The republication, with a substantial new afterward, of Rowan Williams's Arius should be welcomed by the thoughtful Christian public for several reasons. First, at the time of writing, Williams is one of the main contenders for the vacancy at Lambeth Palace and may well be the head of the Anglican communion by the time this goes to press. As such, he stands on the brink of being one of the most significant worldwide church leaders of the next decades; his writings, thus, have more than mere scholarly significance, and Arius, as his masterpiece, must form a central part of any assessment of the man. Second, the work is itself perhaps the single most detailed and rigorous analysis of the thought of Arius, "the archetypal heretic," ever to have been written. For those who have ploughed through R. P. C. Hanson's The Search for the Christian Doctrine of God (T&T Clark, Ltd., 2000) and been left with the feeling that the way in which orthodoxy emerged in the early church was immensely complicated, then Williams's book is bad news, demonstrating that even Hanson's account makes things more straightforward than they really were.

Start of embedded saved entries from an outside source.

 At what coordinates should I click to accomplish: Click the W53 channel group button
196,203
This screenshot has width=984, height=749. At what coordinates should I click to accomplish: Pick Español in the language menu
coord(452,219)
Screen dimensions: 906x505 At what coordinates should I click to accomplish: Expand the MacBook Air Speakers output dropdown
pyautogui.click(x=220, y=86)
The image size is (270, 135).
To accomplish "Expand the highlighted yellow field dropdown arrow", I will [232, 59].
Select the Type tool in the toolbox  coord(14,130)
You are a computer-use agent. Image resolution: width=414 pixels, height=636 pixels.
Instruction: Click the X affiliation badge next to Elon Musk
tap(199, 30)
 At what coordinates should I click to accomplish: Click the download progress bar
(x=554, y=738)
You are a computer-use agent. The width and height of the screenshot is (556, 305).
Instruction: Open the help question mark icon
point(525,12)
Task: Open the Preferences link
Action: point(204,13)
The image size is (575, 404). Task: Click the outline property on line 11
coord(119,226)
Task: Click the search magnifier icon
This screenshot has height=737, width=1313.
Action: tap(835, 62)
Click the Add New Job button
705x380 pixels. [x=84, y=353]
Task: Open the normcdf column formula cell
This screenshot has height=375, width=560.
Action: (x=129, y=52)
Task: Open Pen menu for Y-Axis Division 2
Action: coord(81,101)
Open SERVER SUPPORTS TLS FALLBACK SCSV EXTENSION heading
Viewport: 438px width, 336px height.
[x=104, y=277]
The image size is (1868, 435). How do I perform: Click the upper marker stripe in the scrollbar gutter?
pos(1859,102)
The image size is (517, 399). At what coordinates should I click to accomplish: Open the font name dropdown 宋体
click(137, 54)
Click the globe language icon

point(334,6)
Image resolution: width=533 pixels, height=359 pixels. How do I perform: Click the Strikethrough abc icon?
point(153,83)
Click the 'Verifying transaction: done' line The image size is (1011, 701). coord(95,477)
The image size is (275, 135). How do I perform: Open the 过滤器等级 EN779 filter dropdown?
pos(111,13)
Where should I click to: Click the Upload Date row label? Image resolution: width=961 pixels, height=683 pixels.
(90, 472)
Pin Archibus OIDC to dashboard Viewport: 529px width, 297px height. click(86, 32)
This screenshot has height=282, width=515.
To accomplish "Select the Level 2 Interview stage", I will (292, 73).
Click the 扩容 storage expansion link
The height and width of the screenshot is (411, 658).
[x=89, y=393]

Williams's work, while not an easy read, will repay careful study. In three parts, he reconstructs what little can be known of Arius's life and writings, then addresses the nature of Arius's theology, and finally contextualizes Arius's thinking against the background of late classical philosophy. In each of these sections, Williams interacts extensively with previous scholars and presents a highly nuanced and complex picture of the types of questions and influences at work upon Arius's mind. Then, in an appendix, he surveys the literature that has emerged since the first edition of 1987, including the magisterial work of Hanson noted above. Underlying all of this discussion of Arianism is Williams's subtheme: How do concepts such as tradition, heresy, and orthodoxy emerge? Here, the picture Williams paints in Part One of the interpenetration of doctrinal issues and political and personal factionalism is highly illuminating and one that has obvious parallels with many of the doctrinal debates of far less moment which rage in the North American scene presently.
Williams's book should be purchased and studied by all those who are serious about understanding the nature and development of Christian orthodoxy. First, Arianism, the tendency to divide God the Father from the Son and to make the latter ontologically subordinate, is a perennial problem within the church. Trinitarianism is not strong within Evangelical circles even at the level of the ministry, with many pulpits echoing to the sound of types of tritheism or, more commonly, modalism. Protestantism has defined itself so carefully in relation to Roman Catholicism on the issue of justification that the fundamental identity of God as Three-in-One and One-in-Three has too often been taken unjustifiably for granted. Thus, books which explain why the church has come to think of God in the way she has are of crucial importance today. Second, while the debates and the doctrinal formulations which the church adopted are highly technical, the question which lies at their base is really very simple: If Christ saves, then must he be God? The church's answer was ultimately an unequivocal "yes." We neglect the wealth of patristic debate on this subject at our peril.